Should be less reliant on a mere breach of the BPA Code and more about 'no locus standi' (= no legal standing):
'I believe there is no contract with the landowner/occupier that assigns specific proprietary rights to this Operator, who therefore has no authority. The BPA Code of Practice specifically requires a landowner contract to include whether or not an Operator is authorised to enforce the charges in the courts if necessary and whether an Operator can make contracts in their own right with drivers. This being the case, the burden of proof shifts to A-S Parking who must show their unredacted landowner contract for this site. A witness statement or brief Site Agreement (with no detail of restrictions, charges, assignment of rights, payments between the parties, and who can enforce the charges in the courts, etc.) will not suffice. I am not merely querying this Operator's authority to 'issue PCNs' because clearly they can and do. Of course, anyone could put pieces of paper on windscreens like confetti, even a caretaker or cleaner and they would have no locus standi either.
I expect A-S Parking to prove that they are not in breach of section 7.1 of the BPA code. This proof must be in the form of a non-redacted contract, so that POPLA and myself can check that it allows A-S Parking to make contracts with drivers themselves and provides them with full authority to pursue charges, including a right to pursue them in court in their own name.
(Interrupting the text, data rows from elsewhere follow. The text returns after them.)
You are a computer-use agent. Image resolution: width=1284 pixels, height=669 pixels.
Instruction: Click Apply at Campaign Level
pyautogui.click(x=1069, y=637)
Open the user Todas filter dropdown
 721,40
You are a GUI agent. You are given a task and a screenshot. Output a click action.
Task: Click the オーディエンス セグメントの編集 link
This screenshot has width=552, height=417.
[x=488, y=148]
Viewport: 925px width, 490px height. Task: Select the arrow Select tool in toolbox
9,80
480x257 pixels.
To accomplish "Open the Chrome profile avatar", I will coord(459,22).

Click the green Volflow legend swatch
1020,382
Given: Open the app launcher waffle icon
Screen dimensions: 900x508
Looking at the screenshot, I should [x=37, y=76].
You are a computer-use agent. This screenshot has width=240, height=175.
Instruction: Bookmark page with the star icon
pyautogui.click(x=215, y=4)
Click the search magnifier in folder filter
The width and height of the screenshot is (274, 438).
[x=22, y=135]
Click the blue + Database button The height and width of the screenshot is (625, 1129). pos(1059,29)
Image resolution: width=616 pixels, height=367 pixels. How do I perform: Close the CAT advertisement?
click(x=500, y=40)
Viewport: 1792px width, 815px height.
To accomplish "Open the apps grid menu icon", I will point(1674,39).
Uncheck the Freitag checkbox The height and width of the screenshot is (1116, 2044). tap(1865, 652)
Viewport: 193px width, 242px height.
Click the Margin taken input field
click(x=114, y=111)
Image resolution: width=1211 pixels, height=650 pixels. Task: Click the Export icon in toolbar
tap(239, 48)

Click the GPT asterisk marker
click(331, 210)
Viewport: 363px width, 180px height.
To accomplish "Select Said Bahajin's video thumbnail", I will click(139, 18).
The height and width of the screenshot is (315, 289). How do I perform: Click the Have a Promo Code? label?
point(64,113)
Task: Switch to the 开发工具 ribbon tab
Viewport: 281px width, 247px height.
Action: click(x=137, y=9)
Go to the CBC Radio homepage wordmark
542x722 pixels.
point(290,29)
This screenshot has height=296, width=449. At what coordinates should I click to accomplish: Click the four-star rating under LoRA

Please note that a witness statement to the effect that a contract is in place will not be sufficient to provide sufficient detail of the contract terms (such as revenue sharing, genuine intentions of these restrictions and charges, set amounts to charge for each stated contravention, etc.).
Finally you could add a final appeal point:
5) No Notice to Keeper was issued and my details were not obtained from the DVLA - so there is no keeper liability under the POFA 2012.
A-S Parking has failed to send me a Notice to Keeper (NTK) between day 29 and day 56 following the windscreen ticket, and I also believe they did not obtain my details from the DVLA. I appealed and gave my full details in response to their insistence on receiving 'a name and address' at the time of the first appeal, and they knew from the outset that I was the keeper and further, that I was not the driver. The driver's full name and address for service was never supplied. However, in order for a firm to invoke 'keeper liability' under the POFA 2012 they have to issue a compliant NTK within the right timescale, having first obtained the keeper's data only from the DVLA. There is no other pathway within the POFA 2012 to obtain keeper liability, even if the keeper contacts the operator and appeals within the first 28 days, as I did.PRIVATE 'PCN'? DON'T PAY BUT DON'T IGNORE IT (except N.Ireland).